**Aim of the task**:
Set down the lines of the data exactly, starting at the first and stopping after the line containing "821x504 pixels.".

**Records provided**:
^^^^^^^^
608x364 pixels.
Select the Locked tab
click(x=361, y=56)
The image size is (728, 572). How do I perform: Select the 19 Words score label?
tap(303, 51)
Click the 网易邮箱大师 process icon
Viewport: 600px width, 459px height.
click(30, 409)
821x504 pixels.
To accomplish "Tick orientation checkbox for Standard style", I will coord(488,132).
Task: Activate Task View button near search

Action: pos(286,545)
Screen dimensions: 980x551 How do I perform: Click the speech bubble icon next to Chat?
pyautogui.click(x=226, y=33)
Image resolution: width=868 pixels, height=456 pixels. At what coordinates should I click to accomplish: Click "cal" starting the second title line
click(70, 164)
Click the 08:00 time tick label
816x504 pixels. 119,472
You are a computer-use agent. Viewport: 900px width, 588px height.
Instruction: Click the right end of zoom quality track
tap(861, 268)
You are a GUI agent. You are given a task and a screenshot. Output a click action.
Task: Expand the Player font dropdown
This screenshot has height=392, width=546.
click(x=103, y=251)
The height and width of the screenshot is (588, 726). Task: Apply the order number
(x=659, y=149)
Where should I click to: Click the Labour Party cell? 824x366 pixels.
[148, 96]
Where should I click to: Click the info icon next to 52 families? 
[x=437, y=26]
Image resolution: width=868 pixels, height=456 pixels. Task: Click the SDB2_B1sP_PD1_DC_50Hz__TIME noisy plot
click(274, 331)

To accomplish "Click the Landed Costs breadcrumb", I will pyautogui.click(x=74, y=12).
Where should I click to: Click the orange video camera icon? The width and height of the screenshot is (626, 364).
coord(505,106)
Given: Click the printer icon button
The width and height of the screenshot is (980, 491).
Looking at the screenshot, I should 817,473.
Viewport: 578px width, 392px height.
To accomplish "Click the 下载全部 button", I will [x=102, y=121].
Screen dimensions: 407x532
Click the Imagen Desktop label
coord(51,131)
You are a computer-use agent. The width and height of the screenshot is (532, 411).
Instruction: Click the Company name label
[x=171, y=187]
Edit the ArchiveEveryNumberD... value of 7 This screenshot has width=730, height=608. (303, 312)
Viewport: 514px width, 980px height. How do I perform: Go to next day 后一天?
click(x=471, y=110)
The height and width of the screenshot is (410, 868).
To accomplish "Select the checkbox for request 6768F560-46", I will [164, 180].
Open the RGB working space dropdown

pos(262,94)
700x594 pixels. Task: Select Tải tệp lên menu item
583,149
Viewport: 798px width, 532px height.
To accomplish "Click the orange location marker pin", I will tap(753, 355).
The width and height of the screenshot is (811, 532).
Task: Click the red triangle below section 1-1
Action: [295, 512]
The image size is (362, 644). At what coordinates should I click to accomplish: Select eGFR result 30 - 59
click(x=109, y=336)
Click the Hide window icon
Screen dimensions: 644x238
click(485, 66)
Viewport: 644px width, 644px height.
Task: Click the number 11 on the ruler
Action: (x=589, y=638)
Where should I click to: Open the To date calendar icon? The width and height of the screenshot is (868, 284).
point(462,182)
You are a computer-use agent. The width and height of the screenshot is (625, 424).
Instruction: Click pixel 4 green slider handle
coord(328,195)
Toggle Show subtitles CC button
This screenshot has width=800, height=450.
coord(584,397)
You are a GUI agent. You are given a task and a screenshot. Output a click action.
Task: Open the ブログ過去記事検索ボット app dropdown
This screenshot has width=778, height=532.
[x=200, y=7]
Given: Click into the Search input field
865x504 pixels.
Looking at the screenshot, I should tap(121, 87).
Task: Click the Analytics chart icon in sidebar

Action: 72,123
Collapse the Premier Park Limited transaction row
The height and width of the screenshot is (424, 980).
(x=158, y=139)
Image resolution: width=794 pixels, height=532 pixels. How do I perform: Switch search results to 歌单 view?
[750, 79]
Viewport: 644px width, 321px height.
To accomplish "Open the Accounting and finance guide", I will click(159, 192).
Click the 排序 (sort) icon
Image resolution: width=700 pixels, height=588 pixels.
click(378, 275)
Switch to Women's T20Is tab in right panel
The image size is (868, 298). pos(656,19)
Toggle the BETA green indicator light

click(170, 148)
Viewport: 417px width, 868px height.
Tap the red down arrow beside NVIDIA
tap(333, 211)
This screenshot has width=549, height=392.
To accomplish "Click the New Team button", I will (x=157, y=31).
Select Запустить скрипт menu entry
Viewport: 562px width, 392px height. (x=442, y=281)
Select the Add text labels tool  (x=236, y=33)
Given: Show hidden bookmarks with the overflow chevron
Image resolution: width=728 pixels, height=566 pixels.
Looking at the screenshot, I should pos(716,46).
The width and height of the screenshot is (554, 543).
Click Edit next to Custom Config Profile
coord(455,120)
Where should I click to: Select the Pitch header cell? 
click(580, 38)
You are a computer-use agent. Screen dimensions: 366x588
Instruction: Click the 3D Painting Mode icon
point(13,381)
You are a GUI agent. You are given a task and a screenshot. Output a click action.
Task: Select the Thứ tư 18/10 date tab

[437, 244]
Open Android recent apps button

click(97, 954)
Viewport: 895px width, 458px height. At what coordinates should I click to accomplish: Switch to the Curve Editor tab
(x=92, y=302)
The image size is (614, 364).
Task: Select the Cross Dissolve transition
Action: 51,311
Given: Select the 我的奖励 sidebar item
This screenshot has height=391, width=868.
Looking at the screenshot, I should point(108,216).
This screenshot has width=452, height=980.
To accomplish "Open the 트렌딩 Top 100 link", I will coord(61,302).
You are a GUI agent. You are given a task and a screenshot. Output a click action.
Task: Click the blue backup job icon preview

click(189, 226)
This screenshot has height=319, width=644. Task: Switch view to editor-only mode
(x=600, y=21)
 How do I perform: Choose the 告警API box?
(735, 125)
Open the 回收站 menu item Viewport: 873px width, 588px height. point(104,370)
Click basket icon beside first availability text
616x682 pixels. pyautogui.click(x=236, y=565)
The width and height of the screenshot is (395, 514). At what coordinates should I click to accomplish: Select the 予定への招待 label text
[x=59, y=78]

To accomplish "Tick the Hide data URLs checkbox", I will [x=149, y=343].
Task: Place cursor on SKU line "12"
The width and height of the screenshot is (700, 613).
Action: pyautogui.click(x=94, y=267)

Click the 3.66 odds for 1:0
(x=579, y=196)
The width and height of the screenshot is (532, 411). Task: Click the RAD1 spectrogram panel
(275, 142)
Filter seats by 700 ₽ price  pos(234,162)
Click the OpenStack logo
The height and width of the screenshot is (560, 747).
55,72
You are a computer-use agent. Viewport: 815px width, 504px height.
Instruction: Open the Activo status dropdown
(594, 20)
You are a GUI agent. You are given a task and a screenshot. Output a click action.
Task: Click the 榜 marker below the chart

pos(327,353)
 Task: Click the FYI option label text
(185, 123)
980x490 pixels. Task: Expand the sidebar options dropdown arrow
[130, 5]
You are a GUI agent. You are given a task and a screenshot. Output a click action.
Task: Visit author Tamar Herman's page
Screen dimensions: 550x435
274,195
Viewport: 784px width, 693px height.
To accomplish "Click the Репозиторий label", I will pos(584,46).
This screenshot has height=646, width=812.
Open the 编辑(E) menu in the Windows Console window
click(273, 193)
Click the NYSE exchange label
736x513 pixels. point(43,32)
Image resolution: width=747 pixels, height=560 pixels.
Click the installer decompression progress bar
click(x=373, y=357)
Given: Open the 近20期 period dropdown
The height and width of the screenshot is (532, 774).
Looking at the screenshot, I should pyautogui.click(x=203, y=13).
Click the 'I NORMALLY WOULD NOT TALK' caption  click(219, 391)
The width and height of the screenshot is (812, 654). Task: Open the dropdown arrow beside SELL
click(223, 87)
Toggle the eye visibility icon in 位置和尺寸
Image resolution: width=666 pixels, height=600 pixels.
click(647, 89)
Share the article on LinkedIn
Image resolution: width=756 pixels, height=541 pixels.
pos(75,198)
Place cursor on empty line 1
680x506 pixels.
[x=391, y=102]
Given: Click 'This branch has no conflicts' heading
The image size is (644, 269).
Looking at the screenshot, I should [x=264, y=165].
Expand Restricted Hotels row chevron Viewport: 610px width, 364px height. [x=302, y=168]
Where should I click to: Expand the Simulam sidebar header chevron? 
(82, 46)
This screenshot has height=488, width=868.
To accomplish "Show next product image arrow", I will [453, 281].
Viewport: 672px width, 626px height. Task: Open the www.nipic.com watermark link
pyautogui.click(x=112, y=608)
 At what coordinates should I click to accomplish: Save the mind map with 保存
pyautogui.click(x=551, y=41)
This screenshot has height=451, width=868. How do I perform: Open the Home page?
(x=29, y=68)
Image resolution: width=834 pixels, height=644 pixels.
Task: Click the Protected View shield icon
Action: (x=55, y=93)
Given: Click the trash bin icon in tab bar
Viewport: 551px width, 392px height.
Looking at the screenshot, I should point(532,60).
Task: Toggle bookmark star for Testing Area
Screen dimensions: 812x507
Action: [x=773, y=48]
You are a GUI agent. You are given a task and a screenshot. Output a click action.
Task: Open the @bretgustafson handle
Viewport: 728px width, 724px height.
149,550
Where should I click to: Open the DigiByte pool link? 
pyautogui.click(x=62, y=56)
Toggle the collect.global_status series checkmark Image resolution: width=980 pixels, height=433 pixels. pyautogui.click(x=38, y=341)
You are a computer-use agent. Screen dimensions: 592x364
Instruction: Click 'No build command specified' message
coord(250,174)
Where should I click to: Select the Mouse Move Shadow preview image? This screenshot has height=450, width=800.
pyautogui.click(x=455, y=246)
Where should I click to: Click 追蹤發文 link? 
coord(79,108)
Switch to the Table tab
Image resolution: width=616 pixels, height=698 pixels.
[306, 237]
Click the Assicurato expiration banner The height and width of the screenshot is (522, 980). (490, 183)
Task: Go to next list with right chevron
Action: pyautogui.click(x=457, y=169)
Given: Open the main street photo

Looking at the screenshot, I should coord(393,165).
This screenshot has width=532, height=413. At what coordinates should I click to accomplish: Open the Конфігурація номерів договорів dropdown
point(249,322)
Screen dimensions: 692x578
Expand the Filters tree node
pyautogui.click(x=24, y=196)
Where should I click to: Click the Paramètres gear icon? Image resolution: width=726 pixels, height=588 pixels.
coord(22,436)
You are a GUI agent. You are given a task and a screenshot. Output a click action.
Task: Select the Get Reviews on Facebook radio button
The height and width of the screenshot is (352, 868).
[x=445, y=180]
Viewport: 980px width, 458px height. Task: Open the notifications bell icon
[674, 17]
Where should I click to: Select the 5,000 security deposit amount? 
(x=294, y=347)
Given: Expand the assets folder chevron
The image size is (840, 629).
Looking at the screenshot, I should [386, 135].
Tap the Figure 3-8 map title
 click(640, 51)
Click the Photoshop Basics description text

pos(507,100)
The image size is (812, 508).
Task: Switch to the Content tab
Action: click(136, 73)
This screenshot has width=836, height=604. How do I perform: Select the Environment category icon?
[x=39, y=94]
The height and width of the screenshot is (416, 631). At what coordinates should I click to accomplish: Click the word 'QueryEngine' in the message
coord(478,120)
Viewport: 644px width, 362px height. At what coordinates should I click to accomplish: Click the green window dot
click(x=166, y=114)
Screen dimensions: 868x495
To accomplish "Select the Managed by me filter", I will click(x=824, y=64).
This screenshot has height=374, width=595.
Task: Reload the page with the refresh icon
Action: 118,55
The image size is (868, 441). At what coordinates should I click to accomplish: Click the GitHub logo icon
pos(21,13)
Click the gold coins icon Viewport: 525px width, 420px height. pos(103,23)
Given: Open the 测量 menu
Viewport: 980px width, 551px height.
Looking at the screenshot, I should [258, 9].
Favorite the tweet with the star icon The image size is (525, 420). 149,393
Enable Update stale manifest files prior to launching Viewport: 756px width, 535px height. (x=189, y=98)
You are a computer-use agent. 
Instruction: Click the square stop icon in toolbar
^^^^^^^^
**Output of the task**:
608x364 pixels.
Select the Locked tab
click(x=361, y=56)
The image size is (728, 572). How do I perform: Select the 19 Words score label?
tap(303, 51)
Click the 网易邮箱大师 process icon
Viewport: 600px width, 459px height.
click(30, 409)
821x504 pixels.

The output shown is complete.